§ Problem to solve: Across these entries, count the lines holding the string "computer"; the number is the whole answer.

### Task input ###

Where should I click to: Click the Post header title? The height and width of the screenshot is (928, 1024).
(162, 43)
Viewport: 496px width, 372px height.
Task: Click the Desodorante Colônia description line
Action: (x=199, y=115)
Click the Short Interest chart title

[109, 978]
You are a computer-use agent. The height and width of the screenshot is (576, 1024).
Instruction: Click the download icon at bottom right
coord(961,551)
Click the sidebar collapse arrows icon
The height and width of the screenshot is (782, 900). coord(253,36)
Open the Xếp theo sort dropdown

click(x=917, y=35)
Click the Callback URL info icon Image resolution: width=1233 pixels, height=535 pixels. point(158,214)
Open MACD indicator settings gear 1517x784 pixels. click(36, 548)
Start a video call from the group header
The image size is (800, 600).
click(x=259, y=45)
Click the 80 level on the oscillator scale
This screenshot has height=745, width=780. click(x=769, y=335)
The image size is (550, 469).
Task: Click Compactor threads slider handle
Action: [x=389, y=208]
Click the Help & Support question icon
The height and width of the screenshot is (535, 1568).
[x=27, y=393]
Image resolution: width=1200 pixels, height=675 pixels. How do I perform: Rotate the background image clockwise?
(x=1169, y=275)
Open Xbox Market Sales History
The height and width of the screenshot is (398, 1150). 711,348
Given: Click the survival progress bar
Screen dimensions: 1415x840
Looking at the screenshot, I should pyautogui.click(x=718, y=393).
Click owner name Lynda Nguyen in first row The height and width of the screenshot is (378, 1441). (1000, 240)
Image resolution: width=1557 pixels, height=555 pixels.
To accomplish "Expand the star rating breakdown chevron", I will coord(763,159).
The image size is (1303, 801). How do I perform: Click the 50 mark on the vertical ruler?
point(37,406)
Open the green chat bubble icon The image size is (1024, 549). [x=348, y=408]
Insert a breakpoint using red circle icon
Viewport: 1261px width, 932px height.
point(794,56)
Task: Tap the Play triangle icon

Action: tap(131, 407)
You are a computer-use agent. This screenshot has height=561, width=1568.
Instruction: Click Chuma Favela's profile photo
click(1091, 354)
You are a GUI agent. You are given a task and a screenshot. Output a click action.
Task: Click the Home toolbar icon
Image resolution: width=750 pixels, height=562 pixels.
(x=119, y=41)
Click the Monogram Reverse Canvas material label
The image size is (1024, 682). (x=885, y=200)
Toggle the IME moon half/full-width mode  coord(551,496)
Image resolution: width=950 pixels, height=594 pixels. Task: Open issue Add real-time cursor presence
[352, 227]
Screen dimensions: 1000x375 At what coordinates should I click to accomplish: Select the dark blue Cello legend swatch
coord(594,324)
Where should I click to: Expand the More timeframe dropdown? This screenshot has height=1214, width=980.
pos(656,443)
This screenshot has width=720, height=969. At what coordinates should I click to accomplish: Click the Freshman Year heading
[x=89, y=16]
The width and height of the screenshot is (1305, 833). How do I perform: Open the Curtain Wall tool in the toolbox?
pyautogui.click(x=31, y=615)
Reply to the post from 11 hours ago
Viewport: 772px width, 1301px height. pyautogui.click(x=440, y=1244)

###

§ Completed task: 2